Updates and Changes from the Wyoming Livestock Board
By Steve True
The Wyoming Livestock Board (WLSB) would like to take the opportunity to apprise producers and partners of changes occurring within and around the agency.
First change of note would be among the board members themselves. As many know, WLSB members are appointed by the Governor of Wyoming to serve a six-year term. This spring, our board had three extremely active board members reach the end of their terms.
The agency and current board would like to publicly thank Todd Heward from Shirley Basin, Mark Eisele from Cheyenne and Laurie Boner of Glenrock for their service to the livestock industry and the state of Wyoming. I would personally like to thank them publicly for their insight, advice and input for the agency. They leave big shoes to fill.
The members remaining on the board are Shaun Sims of Evanston, Kirby Camino of Buffalo, Dr. Warren Crawford from Sundance and Martin Mercer of Hyattville. They have welcomed the new appointees, which include Hugh Hageman of Fort Laramie, Mary Owens of Bar Nunn and John Eversole of Rock Springs.
The WLSB held a meeting in Casper in April to thank the outgoing members and welcome the new. At the time, board officers were elected for the upcoming year. Shaun Sims was elected as president, with Kirby Camino being elected as vice president.
As the board changes, so does the agency. Any producers who have not seen the press release regarding Dr. Logan should take heed. At the board meeting on June 9, Dr. Jim Logan offered his retirement letter to the board, which was met with many thankful and heartfelt responses regarding his service to the industries.

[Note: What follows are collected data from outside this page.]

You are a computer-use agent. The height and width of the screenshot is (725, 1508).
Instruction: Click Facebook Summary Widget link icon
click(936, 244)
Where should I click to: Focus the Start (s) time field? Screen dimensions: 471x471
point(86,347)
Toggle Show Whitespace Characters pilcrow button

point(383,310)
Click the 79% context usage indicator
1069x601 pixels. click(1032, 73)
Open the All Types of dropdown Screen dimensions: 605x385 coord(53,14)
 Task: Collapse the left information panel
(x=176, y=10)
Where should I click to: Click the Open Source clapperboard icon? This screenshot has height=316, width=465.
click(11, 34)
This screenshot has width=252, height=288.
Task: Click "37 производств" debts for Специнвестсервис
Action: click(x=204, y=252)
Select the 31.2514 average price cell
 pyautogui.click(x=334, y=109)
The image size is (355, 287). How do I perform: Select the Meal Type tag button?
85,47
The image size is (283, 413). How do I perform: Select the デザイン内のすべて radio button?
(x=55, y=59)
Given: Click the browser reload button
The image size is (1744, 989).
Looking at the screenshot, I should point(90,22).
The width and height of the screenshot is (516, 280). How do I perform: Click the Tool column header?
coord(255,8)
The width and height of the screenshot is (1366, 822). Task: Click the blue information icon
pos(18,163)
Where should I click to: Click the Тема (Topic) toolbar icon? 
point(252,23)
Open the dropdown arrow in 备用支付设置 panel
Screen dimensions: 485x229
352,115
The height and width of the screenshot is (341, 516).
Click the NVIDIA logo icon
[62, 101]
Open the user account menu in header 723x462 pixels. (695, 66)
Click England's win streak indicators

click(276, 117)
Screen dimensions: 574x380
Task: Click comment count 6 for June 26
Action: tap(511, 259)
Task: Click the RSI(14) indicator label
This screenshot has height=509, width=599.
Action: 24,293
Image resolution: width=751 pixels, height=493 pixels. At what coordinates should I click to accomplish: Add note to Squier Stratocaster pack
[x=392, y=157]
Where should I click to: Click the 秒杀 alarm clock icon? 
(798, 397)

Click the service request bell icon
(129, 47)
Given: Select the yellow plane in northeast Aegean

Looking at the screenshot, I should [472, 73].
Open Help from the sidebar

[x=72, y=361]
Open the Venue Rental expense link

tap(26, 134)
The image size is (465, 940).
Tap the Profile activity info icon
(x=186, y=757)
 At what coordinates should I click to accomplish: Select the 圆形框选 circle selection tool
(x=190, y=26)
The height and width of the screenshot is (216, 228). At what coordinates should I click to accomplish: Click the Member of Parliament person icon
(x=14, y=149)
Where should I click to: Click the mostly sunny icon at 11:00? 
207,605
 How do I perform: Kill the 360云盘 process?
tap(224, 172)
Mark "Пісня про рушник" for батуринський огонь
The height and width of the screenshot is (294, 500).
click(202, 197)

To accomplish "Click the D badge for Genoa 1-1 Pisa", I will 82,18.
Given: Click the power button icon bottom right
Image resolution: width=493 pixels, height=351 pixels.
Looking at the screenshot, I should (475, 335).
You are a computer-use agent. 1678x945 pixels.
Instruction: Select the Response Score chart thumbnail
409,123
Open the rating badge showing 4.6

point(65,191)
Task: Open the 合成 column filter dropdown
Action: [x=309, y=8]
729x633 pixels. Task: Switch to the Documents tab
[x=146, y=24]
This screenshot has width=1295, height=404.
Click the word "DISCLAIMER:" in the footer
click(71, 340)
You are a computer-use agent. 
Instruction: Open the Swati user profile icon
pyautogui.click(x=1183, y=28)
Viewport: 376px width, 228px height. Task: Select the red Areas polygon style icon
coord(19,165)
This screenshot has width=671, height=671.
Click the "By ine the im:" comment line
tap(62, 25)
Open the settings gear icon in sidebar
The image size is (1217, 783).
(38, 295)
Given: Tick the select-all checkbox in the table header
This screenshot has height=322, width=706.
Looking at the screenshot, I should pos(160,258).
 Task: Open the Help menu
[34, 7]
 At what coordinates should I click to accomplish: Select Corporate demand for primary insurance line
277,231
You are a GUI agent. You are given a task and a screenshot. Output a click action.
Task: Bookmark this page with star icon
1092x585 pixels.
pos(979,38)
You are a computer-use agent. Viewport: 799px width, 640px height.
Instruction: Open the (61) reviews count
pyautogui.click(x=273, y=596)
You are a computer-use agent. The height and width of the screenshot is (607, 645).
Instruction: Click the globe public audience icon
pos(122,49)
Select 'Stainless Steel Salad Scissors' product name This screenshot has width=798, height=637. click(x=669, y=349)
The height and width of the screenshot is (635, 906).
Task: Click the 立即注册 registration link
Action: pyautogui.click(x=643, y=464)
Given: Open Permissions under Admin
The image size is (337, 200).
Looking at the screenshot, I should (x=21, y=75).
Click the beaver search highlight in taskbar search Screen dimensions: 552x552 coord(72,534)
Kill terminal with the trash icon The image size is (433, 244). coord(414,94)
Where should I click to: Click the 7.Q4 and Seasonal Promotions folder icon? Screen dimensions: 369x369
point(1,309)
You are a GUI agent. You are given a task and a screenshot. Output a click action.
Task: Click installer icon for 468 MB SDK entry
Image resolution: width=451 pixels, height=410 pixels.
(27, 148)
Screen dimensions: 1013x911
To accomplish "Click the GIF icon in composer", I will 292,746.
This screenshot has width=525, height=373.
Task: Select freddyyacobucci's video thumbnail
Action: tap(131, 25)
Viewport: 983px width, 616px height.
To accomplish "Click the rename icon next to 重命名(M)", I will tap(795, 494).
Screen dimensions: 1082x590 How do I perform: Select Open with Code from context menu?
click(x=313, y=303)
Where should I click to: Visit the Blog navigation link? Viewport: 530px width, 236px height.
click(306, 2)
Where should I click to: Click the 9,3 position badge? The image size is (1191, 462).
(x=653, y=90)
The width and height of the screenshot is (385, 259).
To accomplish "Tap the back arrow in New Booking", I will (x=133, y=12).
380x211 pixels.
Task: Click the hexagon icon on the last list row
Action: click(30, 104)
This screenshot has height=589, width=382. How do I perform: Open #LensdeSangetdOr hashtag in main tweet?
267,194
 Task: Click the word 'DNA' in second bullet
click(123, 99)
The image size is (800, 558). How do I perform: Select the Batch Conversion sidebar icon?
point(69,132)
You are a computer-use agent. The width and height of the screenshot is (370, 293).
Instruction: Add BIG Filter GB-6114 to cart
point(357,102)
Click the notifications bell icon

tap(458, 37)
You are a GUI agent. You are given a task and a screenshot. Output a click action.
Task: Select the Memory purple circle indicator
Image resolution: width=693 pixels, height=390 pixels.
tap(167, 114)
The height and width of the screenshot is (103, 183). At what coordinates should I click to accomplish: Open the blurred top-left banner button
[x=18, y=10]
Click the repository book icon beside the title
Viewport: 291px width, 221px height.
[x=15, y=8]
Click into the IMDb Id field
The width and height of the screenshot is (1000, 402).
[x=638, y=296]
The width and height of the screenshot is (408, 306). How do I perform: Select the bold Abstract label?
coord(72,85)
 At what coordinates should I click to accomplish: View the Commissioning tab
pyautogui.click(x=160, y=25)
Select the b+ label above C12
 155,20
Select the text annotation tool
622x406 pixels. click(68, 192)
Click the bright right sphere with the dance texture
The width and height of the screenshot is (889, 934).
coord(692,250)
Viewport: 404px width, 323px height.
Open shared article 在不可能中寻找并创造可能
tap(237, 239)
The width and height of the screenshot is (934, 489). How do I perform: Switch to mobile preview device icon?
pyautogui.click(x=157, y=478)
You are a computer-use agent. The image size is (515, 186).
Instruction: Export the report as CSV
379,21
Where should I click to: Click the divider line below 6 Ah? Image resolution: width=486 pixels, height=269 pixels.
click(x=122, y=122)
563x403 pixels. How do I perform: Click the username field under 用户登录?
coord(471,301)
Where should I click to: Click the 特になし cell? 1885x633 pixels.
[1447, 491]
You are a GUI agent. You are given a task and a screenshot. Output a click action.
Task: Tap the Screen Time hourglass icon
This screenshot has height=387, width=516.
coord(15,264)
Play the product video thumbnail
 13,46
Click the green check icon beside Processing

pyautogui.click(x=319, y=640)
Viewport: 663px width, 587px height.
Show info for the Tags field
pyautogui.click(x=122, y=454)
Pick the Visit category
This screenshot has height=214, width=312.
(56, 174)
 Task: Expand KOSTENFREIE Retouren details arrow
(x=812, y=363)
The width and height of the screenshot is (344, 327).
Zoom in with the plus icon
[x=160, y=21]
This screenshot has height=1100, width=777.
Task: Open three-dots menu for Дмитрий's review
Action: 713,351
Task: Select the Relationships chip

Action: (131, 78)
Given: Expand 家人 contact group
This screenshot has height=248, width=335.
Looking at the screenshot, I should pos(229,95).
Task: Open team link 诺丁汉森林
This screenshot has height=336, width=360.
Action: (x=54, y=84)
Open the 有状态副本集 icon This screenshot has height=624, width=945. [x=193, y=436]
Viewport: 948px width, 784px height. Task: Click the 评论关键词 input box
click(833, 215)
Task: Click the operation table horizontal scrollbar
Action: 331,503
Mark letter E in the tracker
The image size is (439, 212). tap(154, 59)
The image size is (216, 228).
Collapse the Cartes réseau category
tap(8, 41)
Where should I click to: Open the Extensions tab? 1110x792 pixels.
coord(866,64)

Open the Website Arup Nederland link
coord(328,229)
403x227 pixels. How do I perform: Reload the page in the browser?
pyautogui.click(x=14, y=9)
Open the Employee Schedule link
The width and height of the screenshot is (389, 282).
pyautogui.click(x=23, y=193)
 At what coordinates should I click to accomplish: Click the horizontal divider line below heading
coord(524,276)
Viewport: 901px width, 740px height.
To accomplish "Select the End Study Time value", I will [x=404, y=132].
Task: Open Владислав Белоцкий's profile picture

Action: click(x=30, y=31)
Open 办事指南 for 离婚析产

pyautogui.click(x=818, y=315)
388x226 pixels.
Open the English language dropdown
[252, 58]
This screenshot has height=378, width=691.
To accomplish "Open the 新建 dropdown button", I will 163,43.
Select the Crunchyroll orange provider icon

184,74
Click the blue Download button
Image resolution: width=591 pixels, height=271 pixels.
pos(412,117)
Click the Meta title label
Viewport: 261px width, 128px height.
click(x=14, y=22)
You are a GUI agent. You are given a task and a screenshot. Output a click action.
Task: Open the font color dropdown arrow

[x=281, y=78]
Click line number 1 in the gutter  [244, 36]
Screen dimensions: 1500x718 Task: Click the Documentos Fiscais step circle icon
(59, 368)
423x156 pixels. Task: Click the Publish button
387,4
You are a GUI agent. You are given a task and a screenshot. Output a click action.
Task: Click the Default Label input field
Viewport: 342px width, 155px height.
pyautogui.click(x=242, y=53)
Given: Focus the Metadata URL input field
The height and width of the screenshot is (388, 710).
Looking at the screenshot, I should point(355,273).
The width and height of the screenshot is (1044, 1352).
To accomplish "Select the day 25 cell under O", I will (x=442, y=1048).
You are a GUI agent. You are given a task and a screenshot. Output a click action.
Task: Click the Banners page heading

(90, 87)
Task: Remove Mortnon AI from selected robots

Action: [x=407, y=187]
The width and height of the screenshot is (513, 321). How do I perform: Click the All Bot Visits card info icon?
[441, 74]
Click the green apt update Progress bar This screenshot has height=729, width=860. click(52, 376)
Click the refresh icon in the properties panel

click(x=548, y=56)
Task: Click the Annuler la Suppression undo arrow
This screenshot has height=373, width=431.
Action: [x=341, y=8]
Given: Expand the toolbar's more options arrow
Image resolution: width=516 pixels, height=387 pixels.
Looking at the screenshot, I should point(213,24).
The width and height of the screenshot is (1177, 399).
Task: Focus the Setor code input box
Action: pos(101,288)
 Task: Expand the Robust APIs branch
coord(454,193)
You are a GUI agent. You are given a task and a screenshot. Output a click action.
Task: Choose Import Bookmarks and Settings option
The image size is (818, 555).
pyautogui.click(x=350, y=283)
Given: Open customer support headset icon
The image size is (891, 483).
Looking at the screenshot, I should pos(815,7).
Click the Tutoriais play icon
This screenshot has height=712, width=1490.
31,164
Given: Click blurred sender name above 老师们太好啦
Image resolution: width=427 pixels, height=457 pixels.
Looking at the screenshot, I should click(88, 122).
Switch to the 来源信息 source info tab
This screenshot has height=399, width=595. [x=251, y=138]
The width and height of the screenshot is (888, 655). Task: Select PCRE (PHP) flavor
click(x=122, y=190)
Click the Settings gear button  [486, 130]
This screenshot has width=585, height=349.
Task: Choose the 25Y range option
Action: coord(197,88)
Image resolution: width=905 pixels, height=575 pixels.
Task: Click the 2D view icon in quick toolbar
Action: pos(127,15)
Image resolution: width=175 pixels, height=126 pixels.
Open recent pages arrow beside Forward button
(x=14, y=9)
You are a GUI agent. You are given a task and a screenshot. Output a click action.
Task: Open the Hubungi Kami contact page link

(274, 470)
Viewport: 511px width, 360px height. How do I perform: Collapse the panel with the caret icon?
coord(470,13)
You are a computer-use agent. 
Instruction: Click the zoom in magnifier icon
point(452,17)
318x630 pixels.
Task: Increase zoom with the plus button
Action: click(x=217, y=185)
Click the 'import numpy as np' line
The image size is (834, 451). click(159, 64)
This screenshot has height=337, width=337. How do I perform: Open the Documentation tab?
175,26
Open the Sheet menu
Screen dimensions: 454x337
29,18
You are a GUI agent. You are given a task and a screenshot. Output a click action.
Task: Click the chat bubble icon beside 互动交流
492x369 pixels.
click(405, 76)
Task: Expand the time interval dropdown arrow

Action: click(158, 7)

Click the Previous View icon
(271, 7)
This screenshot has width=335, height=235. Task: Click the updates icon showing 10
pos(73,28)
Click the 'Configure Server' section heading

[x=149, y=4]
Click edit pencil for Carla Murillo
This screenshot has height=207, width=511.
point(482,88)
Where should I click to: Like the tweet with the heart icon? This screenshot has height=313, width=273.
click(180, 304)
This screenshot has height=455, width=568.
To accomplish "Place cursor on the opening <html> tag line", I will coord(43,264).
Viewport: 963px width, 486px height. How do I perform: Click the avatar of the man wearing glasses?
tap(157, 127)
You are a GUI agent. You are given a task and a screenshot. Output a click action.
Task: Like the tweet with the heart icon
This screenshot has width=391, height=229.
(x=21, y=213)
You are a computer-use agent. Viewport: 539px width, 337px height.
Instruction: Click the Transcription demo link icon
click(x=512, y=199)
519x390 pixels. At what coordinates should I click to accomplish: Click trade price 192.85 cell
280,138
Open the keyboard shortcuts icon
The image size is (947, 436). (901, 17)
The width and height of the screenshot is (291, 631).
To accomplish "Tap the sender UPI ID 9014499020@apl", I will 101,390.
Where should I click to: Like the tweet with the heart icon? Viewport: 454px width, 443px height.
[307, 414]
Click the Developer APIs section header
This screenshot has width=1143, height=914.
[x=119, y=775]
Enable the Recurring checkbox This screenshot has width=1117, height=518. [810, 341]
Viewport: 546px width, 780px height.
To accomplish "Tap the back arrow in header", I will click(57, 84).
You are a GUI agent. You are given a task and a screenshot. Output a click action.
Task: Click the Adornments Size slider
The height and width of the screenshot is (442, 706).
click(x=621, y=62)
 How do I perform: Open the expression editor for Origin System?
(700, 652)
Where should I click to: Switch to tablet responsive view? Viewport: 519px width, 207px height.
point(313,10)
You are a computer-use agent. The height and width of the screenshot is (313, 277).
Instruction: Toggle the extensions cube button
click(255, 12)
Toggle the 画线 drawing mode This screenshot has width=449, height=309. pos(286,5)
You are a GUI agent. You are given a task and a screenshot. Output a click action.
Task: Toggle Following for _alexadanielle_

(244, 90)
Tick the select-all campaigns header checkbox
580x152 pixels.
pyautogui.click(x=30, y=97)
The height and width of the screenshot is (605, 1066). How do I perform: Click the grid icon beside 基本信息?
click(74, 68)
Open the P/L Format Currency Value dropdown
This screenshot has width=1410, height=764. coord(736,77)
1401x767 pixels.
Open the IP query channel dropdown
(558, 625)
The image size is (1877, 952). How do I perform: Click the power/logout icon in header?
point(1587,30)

Several of these can be seen in the press release separate from this article. From my own perspective, after my appointment as director, Jim was forthcoming and extremely valuable in learning to straddle the corridors of governance and production livestock. I value and respect his immeasurable contributions to the industries and value his friendship. He will be sorely missed in his role as state veterinarian, but I have no doubts his phone will continue to ring as the personal relationships he has built will continue.
The board has opted to accept intra-agency, or divisional, applications and will move judiciously to appoint Dr. Logan’s replacement. We will keep the industries appraised of those developments.
The WLSB Inspection and Recording staff continues to see change with retirements and the hiring of new personnel. We have been able to interview and hire outstanding individuals for many of these vacancies, and will continue to recruit for the remaining positions.
Brand recording has completed the most recent renewal period, with the typical level of 80 percent of folks who were eligible having renewed their brands. In the previous session of the legislature, one may remember the renewal process was changed to allow for the following: A brand owner with a brand up for renewal now has options for the term of the renewal.
In the past, brands were renewed for a 10-year period only. The Joint Agriculture Committee forwarded statute change, which passed the legislature, to allow brands to be renewed on an extended basis in 10-year increments.
For example, the brand owner could renew for 10, 20 or 30 years, or all the way up to 100 years in ten-year increments. This allowed the WLSB to permit this extended process without rebuilding the entire computer system or radically changing the way producers renewed their brands. We had a total of 288 brand owners who chose to renew on an extended basis, with several opting all the way to 100 years. This process was seamless to execute and we appreciate the help of the committee to achieve this change.
Remember, the delinquent period for a non-renewed brand is now two years. However, if a brand is delinquent, it cannot be used on livestock. Only a currently recorded brand can be used. The process allows the brand owner to bring their brand out of delinquent status in this two-year period.
The two criminal investigators within WLSB continue to conduct trainings on livestock law and practices for Sheriffs’ offices. Our investigators and sheriffs in four counties have forged contracts for targeted enforcement and patrol, predicated on WLSB and Sheriffs’ reports of livestock enforcement issues. WLSB investigators have a few other Sheriffs’ offices in discussion and plan to engage in several more of these agreements
We recently were able to meet in person with WSLB meetings in April and June, testify at a Joint Agriculture Committee interim meeting and enjoy seeing many of the state’s producers at the Wyoming Stock Grower’s spring convention. Brand Commissioner Romsa and I were also able attend our district brand inspector meetings in April and May. We will be out and available for any industry groups who wish to visit, and will seek input on issues as they arise.